WORK TO COMPLETE - Render the stretch of the records from the line containing "will click(138, 312)." through the end of the records as a JSON list of strings, one string per line. Include both ends and leave out blank lines.

SUPPLIED RECORDS -
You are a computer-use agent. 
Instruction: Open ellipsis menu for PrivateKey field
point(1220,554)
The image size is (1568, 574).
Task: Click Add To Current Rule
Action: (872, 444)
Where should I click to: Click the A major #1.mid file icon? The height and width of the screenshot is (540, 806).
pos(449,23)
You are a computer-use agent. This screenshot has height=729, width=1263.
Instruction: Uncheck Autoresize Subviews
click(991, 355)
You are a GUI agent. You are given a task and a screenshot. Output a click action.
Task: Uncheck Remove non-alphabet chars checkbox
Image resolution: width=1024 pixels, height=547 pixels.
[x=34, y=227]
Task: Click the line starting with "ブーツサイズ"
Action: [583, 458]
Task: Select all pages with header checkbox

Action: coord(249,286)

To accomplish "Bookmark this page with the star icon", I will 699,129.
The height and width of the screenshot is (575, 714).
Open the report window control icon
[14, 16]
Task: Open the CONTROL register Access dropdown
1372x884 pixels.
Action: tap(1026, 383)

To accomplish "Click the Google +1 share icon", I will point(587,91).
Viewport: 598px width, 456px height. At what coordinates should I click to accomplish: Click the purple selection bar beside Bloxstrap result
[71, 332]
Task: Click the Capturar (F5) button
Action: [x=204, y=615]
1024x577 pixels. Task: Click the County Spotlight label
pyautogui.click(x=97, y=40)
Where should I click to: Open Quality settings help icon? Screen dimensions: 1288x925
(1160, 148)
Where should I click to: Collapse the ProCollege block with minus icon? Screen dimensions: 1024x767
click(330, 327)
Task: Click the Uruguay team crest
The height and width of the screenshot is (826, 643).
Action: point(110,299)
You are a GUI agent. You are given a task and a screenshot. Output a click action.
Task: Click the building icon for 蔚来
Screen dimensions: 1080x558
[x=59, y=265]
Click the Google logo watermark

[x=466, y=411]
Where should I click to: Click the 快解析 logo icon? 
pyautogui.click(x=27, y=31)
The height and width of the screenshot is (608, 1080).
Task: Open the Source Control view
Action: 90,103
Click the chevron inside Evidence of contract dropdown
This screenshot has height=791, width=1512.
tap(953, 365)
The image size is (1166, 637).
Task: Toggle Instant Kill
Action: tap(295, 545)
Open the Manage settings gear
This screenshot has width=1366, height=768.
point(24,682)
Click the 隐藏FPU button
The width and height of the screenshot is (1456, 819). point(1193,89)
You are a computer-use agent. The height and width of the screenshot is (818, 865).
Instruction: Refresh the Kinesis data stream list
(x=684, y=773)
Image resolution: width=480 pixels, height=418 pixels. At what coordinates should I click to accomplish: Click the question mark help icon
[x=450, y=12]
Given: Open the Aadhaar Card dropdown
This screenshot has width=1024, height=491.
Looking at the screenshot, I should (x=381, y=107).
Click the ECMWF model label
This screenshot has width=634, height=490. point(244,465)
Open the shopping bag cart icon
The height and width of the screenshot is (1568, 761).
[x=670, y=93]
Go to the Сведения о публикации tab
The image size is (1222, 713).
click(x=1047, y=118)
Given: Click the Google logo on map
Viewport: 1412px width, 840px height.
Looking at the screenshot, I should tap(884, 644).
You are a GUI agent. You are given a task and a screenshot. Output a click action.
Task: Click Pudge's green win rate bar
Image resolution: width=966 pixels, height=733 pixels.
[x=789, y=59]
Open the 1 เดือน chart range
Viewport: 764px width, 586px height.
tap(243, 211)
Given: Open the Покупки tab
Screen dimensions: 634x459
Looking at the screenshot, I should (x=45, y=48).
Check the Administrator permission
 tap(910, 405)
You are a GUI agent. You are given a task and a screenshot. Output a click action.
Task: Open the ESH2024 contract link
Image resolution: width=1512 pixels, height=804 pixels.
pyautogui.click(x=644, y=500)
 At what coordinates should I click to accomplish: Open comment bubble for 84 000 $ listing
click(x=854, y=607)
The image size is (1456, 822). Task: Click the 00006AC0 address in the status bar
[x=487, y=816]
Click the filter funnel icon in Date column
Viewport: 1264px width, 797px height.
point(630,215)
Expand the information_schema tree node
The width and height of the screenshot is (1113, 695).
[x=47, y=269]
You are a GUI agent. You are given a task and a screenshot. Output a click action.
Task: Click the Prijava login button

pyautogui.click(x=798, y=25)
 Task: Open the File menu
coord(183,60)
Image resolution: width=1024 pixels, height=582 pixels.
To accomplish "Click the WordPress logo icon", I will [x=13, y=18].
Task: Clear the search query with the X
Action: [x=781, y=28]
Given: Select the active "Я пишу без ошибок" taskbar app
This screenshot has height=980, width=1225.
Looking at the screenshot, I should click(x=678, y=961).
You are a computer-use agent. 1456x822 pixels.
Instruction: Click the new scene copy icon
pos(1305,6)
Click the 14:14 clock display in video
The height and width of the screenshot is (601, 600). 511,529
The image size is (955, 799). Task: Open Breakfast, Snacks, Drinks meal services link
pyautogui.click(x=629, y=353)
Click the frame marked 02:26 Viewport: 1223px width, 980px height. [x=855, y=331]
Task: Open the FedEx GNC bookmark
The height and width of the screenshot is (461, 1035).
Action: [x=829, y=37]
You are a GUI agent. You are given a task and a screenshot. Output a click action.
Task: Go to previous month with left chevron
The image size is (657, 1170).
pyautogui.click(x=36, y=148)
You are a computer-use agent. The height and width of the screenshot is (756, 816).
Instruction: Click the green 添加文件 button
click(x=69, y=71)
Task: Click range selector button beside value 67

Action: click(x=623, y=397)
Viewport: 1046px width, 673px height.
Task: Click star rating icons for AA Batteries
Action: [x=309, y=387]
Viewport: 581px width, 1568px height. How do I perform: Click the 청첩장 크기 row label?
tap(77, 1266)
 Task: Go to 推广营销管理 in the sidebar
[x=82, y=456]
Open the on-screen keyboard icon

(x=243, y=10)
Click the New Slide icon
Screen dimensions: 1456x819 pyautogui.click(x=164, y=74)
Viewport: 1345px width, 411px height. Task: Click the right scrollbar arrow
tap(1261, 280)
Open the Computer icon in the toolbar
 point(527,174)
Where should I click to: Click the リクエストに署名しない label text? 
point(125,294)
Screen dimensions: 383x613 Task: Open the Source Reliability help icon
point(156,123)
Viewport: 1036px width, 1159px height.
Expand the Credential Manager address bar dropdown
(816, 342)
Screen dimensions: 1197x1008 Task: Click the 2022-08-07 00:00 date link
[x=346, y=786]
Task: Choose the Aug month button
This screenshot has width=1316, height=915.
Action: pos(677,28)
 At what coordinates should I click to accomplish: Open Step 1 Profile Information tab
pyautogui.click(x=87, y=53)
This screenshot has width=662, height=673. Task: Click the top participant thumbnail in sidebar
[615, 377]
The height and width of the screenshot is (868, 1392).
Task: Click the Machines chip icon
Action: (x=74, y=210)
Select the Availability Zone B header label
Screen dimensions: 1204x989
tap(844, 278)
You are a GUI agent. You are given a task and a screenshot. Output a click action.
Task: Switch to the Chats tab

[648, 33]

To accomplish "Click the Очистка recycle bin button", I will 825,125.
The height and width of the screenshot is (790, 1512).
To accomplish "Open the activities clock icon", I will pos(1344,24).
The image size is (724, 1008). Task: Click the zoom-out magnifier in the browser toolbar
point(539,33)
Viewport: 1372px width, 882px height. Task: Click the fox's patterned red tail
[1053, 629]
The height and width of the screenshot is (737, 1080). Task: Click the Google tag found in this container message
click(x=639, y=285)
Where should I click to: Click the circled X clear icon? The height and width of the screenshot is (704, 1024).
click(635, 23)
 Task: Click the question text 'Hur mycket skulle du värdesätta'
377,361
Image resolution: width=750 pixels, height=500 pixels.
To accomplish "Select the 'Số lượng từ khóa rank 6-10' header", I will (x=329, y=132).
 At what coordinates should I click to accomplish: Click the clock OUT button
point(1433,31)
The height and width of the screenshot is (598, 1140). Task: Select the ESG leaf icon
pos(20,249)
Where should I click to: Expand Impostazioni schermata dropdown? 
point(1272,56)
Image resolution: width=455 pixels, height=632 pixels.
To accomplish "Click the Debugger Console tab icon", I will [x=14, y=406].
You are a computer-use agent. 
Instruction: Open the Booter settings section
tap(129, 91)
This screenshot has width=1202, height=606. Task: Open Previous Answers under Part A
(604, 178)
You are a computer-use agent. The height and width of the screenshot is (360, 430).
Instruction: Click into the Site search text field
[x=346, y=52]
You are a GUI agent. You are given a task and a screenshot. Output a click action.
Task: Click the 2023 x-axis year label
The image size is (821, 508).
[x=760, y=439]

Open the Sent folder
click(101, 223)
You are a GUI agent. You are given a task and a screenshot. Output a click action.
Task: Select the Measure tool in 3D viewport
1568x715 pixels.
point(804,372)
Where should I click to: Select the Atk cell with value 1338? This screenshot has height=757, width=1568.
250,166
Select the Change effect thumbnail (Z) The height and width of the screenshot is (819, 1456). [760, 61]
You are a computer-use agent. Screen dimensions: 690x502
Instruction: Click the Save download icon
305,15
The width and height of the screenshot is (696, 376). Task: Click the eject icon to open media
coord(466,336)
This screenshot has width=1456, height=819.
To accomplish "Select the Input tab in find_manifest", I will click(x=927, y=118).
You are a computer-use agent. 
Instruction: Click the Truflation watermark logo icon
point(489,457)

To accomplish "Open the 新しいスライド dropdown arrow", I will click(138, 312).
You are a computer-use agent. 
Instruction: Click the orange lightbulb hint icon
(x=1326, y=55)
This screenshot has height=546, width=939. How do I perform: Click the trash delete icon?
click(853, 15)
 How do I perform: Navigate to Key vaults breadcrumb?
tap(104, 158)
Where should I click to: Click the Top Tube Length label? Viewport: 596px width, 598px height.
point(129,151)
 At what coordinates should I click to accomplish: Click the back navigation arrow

ANSWER TO THIS PROBLEM -
[
  "To accomplish \"Open the 新しいスライド dropdown arrow\", I will click(138, 312).",
  "You are a computer-use agent. ",
  "Instruction: Click the orange lightbulb hint icon",
  "(x=1326, y=55)",
  "This screenshot has height=546, width=939. How do I perform: Click the trash delete icon?",
  "click(853, 15)",
  " How do I perform: Navigate to Key vaults breadcrumb?",
  "tap(104, 158)",
  "Where should I click to: Click the Top Tube Length label? Viewport: 596px width, 598px height.",
  "point(129,151)",
  " At what coordinates should I click to accomplish: Click the back navigation arrow"
]